It was not as though President Kennedy could just ignore the missiles in Cuba, not only were they a danger to the people of the United States, but the mere existence of a crisis was also a threat to the people of Berlin. The city of Berlin lay inside Soviet-controlled territory and construction of the Berlin wall had begun one year earlier, splitting the city in half. The plight of the people of Berlin was always close to the minds of the people in the Kennedy administration, especially since they could all recall the Berlin blockade that had taken place only 12 years earlier. Kennedy himself had also written a book in 1940 entitled Why England Slept about the failure of appeasement the need for military response against totalitarian regimes.

Berlin was one of the major possible flashpoints during the Cold War, and in the months leading up to the Cuban Missile Crisis there had been rumblings in the intelligence community that the Soviets were going to make a major move on Berlin before the end of 1962. Many of Kennedy’s advisors felt that the movements in Cuba were just a precursor or a feint for a larger operation. They feared that Nikita Khrushchev was angling for a reason to attack: If the Americans ignored the missiles or showed any weakness, then Khrushchev would see this as an opening to attack Berlin. If the Americans staged an assault on Cuba that destroyed Russian missiles and killed Russian missile crews, then Khrushchev could use that as a pretense to attack Berlin. If Berlin is attacked then…

Secretary of Defense Robert McNamara: Well, when we’re talking about taking Berlin, what do we mean exactly?

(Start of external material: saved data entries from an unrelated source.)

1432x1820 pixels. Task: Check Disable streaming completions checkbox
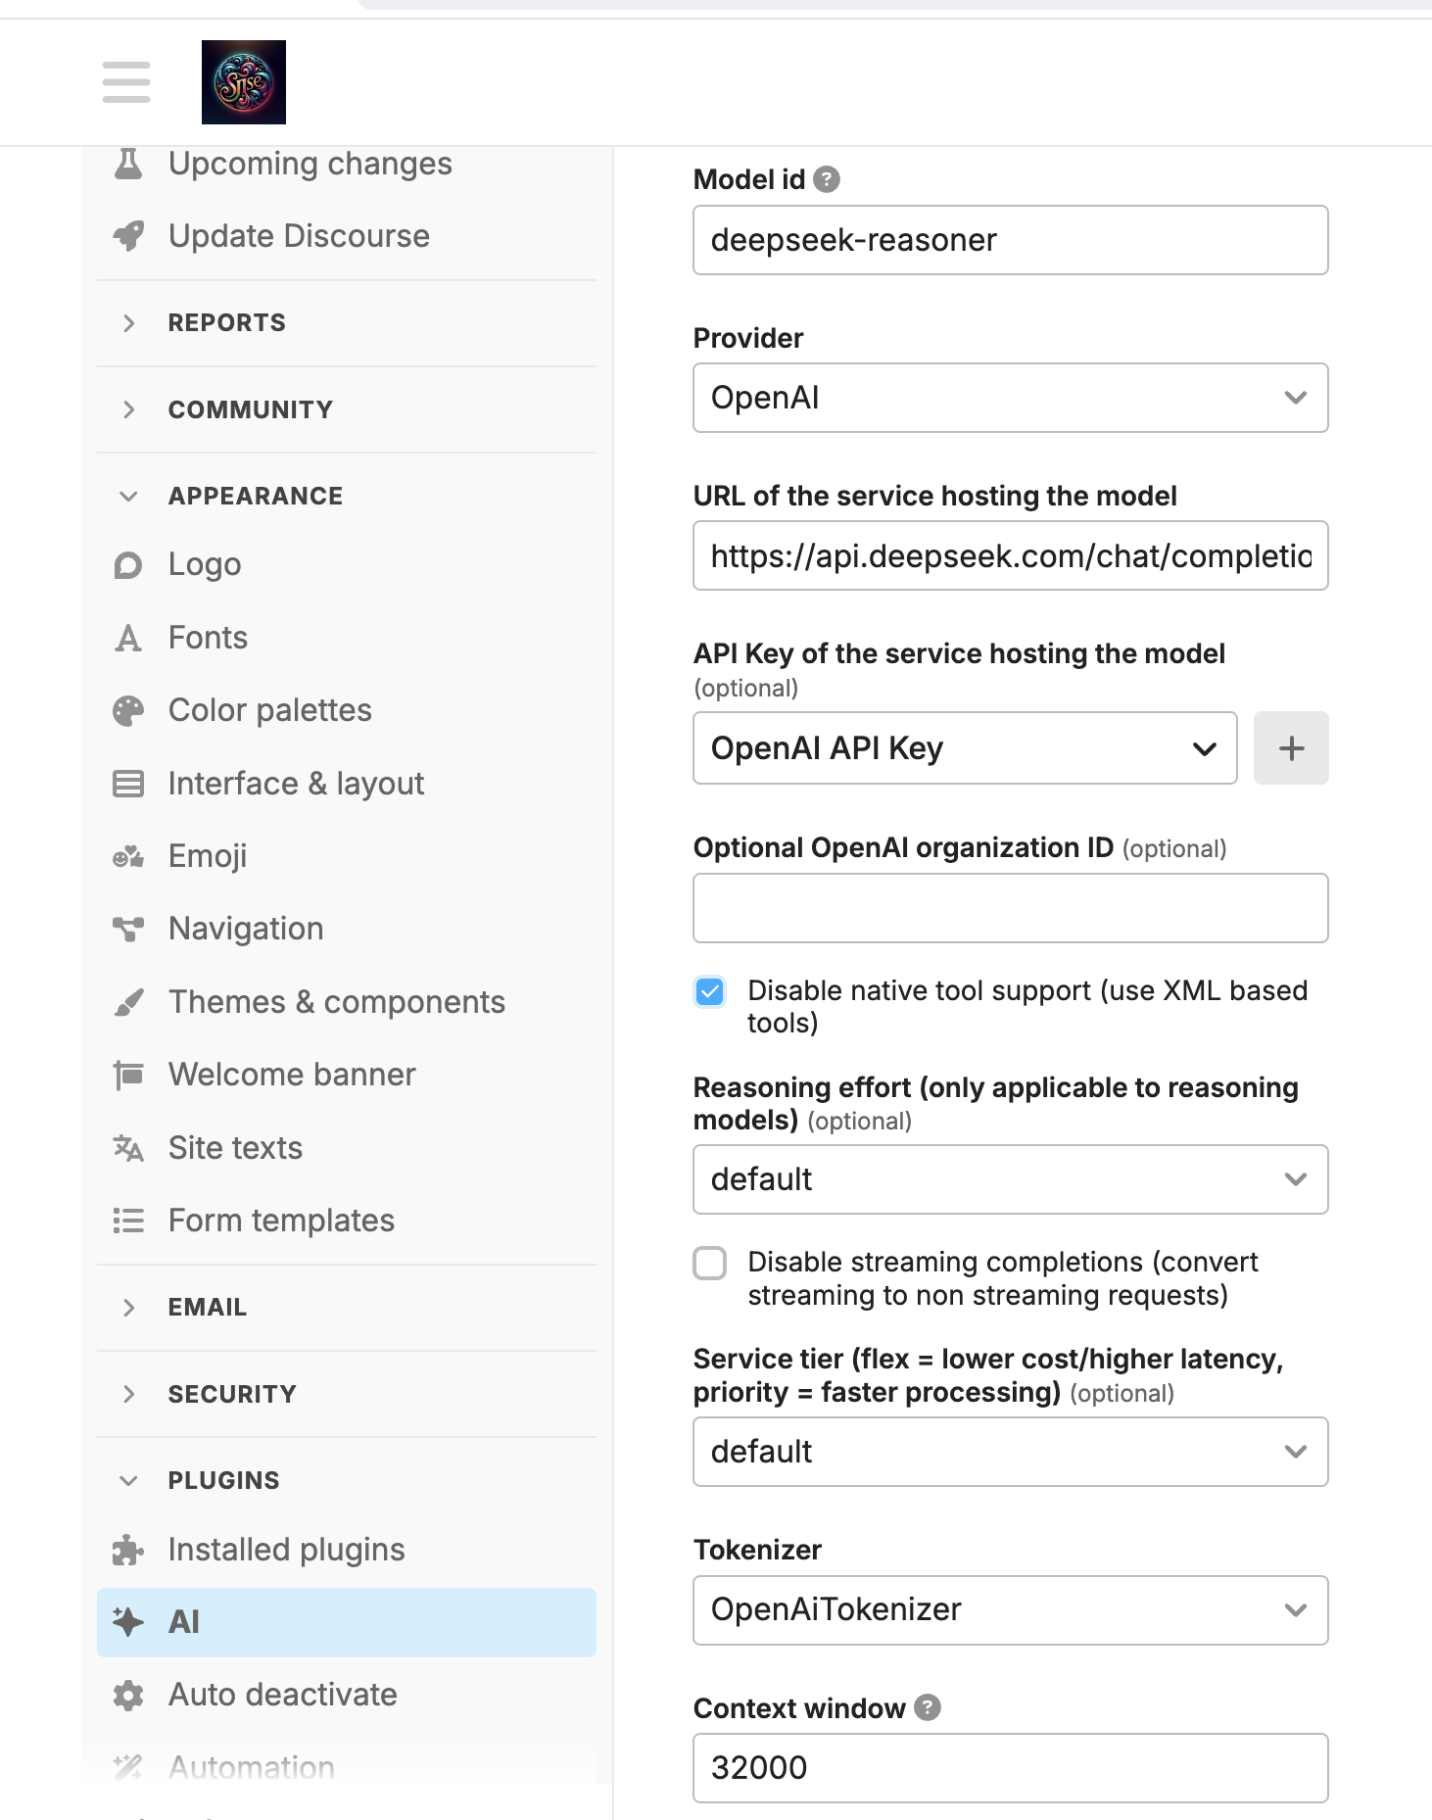tap(710, 1263)
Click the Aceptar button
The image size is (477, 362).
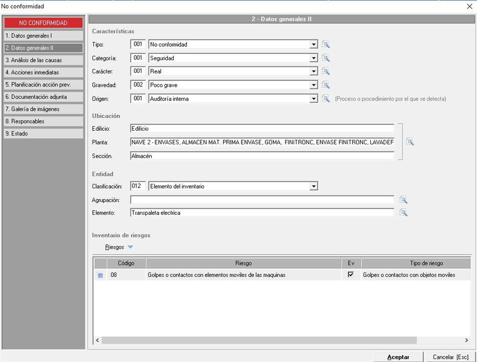(398, 357)
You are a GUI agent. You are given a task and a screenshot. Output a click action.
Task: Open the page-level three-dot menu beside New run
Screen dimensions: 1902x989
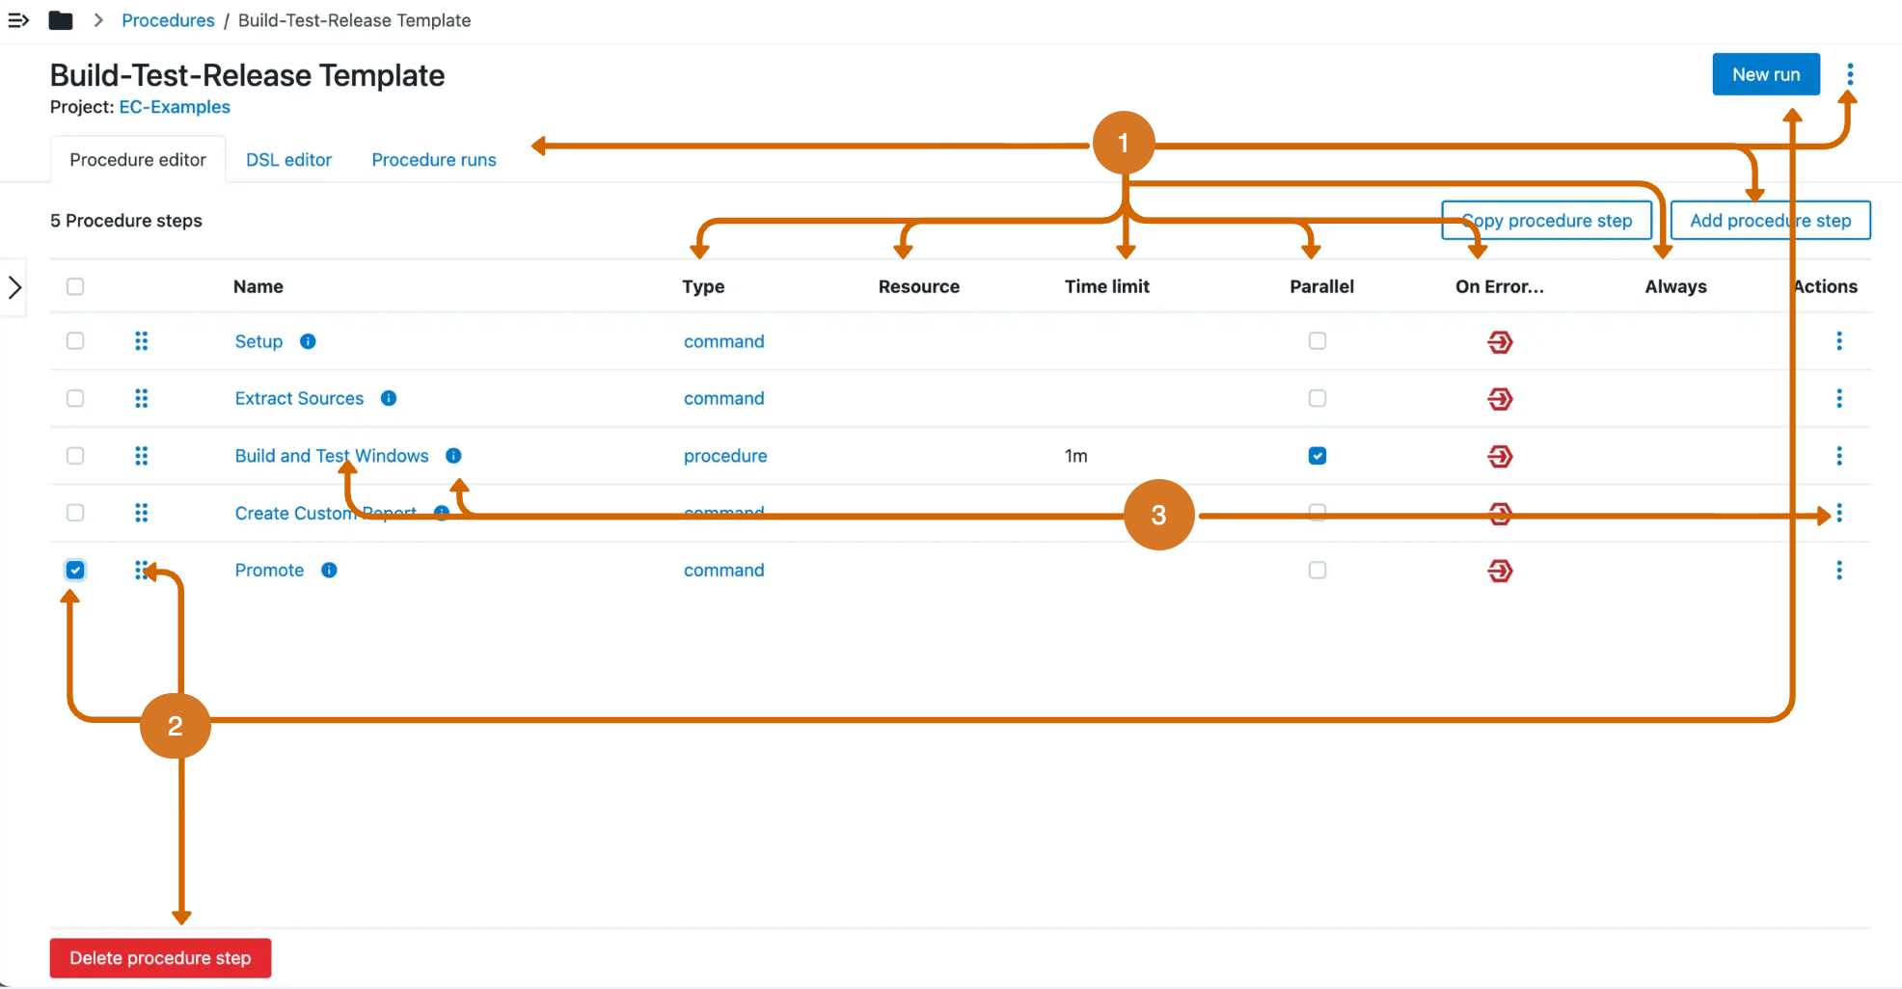1849,74
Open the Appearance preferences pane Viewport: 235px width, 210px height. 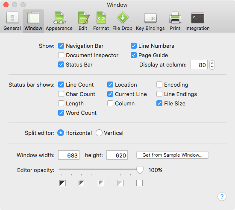[x=59, y=21]
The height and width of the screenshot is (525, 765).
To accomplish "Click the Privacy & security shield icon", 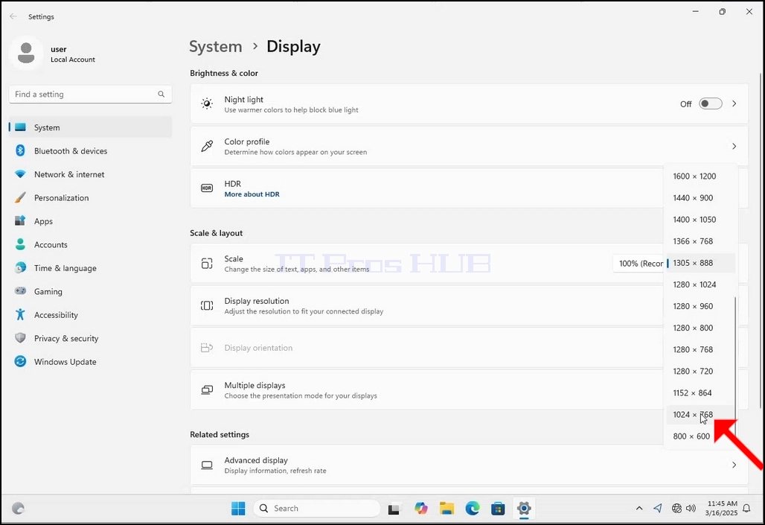I will click(x=20, y=338).
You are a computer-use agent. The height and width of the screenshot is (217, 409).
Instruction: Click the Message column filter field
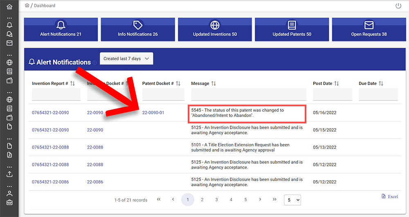248,94
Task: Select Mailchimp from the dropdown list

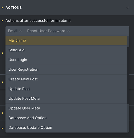Action: 66,41
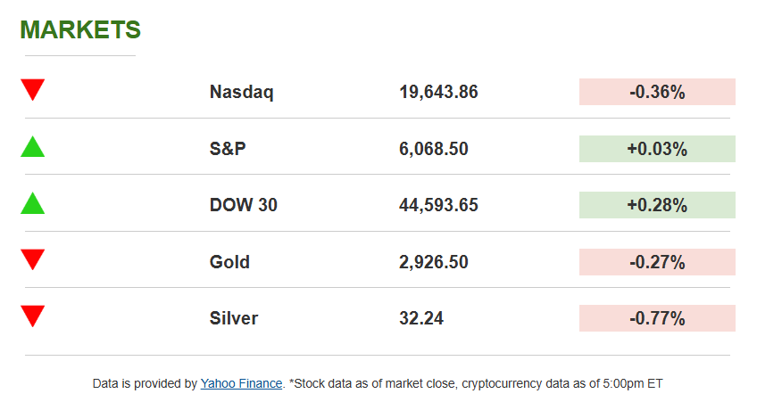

Does he take it with Soviet troops?
President Kennedy: That’s what it would seem to me.
McNamara: We have U.S. troops there. What do they do?
General Maxwell Taylor: They fight
McNamara: They fight, I think that’s perfectly clear.
President Kennedy: And they get overrun
McNamara: Yes, they get overrun, exactly.
Unidentified: Well, you have a direct confrontation.
Robert Kennedy: Then what do we do?
Taylor: Go to general war, if it’s in our interest.
President Kennedy: You mean nuclear exchange?
Taylor: Guess you have to.
Secretary of State Dean Rusk: You’d have to start at least with tactical nuclear weapons if he tried to attack Berlin.

It must be made clear the several different ways that the Crisis could have led to a major nuclear exchange. Not only was there the Berlin scenario, where any sort of military attack on Berlin would have triggered an immediate nuclear response, but also the possible response by the Russian missile teams in Cuba once they realize they’re under attack. Would the Russian teams just decide to launch the missiles in a last ditch effort? How would the Soviet government react to a surprise air strike or invasion in Cuba? Would they just see it as the beginning of a general conventional attack and decide to launch their ICBMs?

President Kennedy chose to take the blockade option. Choosing to call it a “quarantine”, all ships attempting to enter Cuba were stopped and searched by the American military. If the ships carried any weaponry, they were not allowed to pass. Negotiations were opened with the Soviets with the implicit threat that if they did not proceed smoothly, air strikes would commence to take out the missiles. A SAM site also shot down an American U-2 reconnaissance plane over Cuba, only adding to the tension.

The Soviets initially demanded that the United States remove nuclear missile installations that had been placed in Turkey in the 1950s. After several tense days of negotiation the Soviets officially agreed to dismantle the missiles under the watch of U.N. weapons inspectors, while asking only that the United States agreed to never again invade Cuba. Unofficially, the U.S. had also agreed to pull their Jupiter missiles out of Turkey, but one of the stipulations of this decision was that it was never to be broadcast. The Jupiter missiles were dismantled in April 1963, under the guise of the U.S. upgrading their European arsenal. At the same time, an American Polaris missile submarine took up residence in the Mediterranean.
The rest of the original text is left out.